In 2025, total trading volume in the crypto derivatives market reached $85.70 trillion, with an average daily turnover of $264.5 billion.
In 2025, the global crypto derivatives market underwent a structural transformation, shifting from retail-focused speculation to institutional capital and a more complex risk landscape.
According to CoinGlass's annual Crypto Derivatives Market Report 2025, these 12 months marked a turning point in the emergence of cryptocurrencies as a financial asset class.
The final CoinGlass report notes that demand for hedging, basis trading, and risk management has shifted toward regulated exchange-traded products. These factors strengthened the role of the Chicago futures market, with CME Group cementing its leadership in the Bitcoin futures market, overtaking Binance in open interest in 2024.
By 2025, CME also widened the gap with Binance in the Ethereum derivatives market, demonstrating growing institutional participation beyond Bitcoin.
From a macroeconomic perspective, according to CoinGlass, Bitcoin continued to behave less as an inflation hedge and more as a high-risk asset. During the 2024-2025 monetary easing cycle, BTC rose from $40,000 to $126,000, largely reflecting the use of leverage to benefit from the global expansion of liquidity. As liquidity expectations shifted in late 2025, the correction increased Bitcoin's sensitivity to central bank policy and geopolitical uncertainty.
This created fertile ground for derivatives trading, as volatility associated with US-China trade tensions and the normalization of Japanese monetary policy created sustainable opportunities for hedging and speculative strategies.
Another defining theme of 2025 was the transition of decentralized derivatives from experimentation to genuine market competition.

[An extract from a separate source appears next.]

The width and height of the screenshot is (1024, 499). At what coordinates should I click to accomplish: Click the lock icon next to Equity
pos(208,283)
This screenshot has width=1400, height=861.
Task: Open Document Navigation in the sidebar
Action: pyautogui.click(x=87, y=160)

High-performance application networks and architectures enabled blockchain platforms to compete with centralized exchanges in certain niches, particularly in censorship-resistant trading and combinable strategies.
Overall, 2025 marked the moment when crypto derivatives became a central pillar of global digital finance, rather than a fringe speculative market. Institutional dominance, new regulation, and blockchain innovation are changing the way risks are priced, transferred, and managed, and are setting the stage for an even more complex derivatives landscape in the future, according to CoinGlass analysts.